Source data
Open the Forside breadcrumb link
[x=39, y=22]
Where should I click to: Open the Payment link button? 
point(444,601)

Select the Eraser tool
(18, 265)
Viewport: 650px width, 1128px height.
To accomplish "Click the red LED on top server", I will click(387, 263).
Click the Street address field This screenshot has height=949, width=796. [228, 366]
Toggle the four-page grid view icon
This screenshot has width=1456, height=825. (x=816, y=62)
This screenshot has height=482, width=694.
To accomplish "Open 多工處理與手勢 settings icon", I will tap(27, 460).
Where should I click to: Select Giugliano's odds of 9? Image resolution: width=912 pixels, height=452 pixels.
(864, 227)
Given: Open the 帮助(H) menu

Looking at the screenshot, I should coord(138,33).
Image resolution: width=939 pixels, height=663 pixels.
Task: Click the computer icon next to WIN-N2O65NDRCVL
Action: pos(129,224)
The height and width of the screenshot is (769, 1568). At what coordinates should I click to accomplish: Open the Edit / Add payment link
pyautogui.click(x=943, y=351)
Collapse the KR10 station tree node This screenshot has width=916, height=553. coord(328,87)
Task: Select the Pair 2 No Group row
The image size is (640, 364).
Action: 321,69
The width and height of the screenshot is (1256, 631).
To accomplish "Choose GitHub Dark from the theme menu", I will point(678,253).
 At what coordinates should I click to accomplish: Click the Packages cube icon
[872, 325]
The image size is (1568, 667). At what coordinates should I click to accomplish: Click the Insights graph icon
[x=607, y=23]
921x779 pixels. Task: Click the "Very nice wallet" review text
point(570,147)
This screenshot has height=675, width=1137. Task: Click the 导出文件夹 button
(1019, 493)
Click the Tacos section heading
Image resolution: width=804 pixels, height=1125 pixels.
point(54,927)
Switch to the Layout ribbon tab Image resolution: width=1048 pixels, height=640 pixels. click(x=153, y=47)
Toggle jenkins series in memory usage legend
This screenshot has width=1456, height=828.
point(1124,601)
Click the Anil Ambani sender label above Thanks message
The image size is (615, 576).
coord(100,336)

▶ What is required:
Each line holding the word "will" must be copied from the data.

▶ Solution to this task:
To accomplish "Click the red LED on top server", I will click(387, 263).
To accomplish "Open 多工處理與手勢 settings icon", I will tap(27, 460).
To accomplish "Choose GitHub Dark from the theme menu", I will point(678,253).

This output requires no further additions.